The modern man is the ninth Homo species to evolve from 300,000 years ago, following habilis, erectus, rudolfensis, heidelbergensis, floresiensis, neanderthalensis, naledi, and luzonensis. Many of these human species have existed for much longer than we have. But did you ever wonder why there is only one human species today?
Several human species coexisted with Homo sapiens. All of the different human species, such as Homo erectus, Homo ergaster, and Homo neanderthalensis, eventually became extinct, leaving us the last of our kind.
What was Mount Toba’s Involvement?
According to new evidence, Homo sapiens left Africa around 120,000 years ago. We were a small group back then, perhaps no more than 100 in the first wave. The early man then dispersed throughout, some even reaching Europe, which the Neanderthals later occupied, and others moving east until they reached India. The archaeological evidence suggests they arrived just in time for a catastrophic event.
Mount Toba, a volcano in Southeast Asia, erupted about 74,000 years ago. It was the most massive and destructive explosion in the last two million years. Mount Toba is classified as a supervolcanic eruption because of this event and its eruption size.
The volcano emitted enough sulfur into the atmosphere to reduce global temperatures by several degrees and enough molten rock to cover an area the size of Britain to a depth of ten meters. It also produced a lot of ash. Wind-driven clouds of white Toba ash blanketed vast swaths of Asia, including much of the Indian subcontinent. It is still available today.
Whether the result of Toba’s effects or the arrival of modern humans, the eruption marked the end of the Homo erectus occupation in Asia.

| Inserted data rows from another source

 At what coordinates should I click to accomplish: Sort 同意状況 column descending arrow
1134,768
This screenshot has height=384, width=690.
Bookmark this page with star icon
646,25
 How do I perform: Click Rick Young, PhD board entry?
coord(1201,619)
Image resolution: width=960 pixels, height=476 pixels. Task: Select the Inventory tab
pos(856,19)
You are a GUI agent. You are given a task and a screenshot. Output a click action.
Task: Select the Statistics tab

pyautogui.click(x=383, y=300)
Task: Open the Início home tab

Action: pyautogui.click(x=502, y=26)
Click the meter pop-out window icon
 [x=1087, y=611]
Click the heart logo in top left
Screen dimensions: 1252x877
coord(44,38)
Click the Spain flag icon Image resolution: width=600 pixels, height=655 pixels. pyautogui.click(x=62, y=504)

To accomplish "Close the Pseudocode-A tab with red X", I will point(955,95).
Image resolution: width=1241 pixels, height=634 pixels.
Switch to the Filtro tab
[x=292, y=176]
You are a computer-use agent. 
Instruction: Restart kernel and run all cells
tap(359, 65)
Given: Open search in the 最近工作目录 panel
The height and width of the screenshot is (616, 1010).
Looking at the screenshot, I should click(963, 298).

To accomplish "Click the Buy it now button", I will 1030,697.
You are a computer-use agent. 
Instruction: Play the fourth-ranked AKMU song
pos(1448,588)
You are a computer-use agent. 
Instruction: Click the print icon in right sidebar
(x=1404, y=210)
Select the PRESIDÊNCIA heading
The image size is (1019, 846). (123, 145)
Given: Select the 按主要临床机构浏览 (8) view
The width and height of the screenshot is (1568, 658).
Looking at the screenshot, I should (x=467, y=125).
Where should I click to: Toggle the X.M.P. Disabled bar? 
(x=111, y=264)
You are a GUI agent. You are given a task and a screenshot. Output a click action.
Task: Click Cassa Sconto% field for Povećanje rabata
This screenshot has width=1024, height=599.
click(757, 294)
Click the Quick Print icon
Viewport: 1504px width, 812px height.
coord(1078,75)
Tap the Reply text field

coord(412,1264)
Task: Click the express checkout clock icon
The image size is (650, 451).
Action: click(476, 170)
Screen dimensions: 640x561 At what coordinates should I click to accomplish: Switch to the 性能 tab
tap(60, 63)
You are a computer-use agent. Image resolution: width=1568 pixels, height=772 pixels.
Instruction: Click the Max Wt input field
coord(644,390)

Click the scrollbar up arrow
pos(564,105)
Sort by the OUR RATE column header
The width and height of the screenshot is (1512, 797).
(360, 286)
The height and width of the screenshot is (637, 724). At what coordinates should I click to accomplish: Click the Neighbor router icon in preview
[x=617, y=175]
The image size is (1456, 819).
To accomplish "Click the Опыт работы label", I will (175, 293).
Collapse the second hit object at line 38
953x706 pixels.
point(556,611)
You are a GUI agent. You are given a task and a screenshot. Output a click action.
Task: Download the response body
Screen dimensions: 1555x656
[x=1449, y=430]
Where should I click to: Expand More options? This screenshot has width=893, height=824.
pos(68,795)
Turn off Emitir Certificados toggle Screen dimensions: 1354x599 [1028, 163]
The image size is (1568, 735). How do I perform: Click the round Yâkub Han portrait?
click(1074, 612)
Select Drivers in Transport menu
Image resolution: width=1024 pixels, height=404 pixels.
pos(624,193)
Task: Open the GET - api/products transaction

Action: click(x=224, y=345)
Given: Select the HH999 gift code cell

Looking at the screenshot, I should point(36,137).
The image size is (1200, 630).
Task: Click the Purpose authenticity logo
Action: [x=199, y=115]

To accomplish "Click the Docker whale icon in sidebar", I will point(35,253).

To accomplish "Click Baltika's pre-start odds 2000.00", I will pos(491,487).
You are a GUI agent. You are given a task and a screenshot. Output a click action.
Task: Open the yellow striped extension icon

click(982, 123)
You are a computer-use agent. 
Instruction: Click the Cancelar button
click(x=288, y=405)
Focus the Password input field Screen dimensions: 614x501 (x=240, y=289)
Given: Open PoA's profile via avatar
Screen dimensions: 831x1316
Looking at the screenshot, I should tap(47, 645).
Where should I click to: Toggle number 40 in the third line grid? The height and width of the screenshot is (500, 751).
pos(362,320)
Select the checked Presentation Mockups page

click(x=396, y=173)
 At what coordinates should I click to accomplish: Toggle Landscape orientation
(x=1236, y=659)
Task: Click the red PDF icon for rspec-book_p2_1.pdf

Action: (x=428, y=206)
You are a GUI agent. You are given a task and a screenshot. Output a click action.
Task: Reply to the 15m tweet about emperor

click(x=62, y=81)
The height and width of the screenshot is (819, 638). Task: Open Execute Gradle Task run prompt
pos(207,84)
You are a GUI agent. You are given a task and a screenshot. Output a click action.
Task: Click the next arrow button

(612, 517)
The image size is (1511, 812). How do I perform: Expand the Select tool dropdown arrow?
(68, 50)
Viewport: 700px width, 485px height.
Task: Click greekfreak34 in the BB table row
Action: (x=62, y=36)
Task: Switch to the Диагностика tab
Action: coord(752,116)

They were gradually driven out over the next 40,000 years, most likely due to climate change and the effects of being out-competed for scarce food by the spread of modern humans. (Source: BBC)
A Fierce Competition of The Human Race
Why did modern men thrive when others did not? Homo erectus was slightly more extensive and more powerful than Homo sapiens. The most obvious answer to this is that we have bigger brains, but it turns out that the parts of the brain count, not the overall size.
The Homo erectus brain did not devote a lot of space to the part of the brain that controls language and speech, One of the crucial elements of Homo sapiens’ adaptations is that it combines complex planning, developed in the front of the brain, with language and the ability to spread new ideas from one individual to another.John Shea, Professor of Palaeoanthropology at Stony Brook University in New York.
According to the fossil evidence, For almost a million years, the Homo erectus continued to make the same basic hand axe. Our ancestors, on the other hand, devised smaller, more sophisticated weapons, such as a spear that may be thrown, with clear advantages in hunting and combat.
The same advantages helped Homo sapiens outcompete other human species, the Neanderthals, who died out around 30,000 years ago as the Ice Age reduced food sources. Homo erectus survived till 30,000 years ago in Asia. Despite their extinction, they appear to have left offspring on the Indonesian island of Flores. Homo floresiensis, often known as Hobbits, lived until approximately 12,000 years ago. Then they vanished, leaving us as the planet’s last human race. (Source: BBC)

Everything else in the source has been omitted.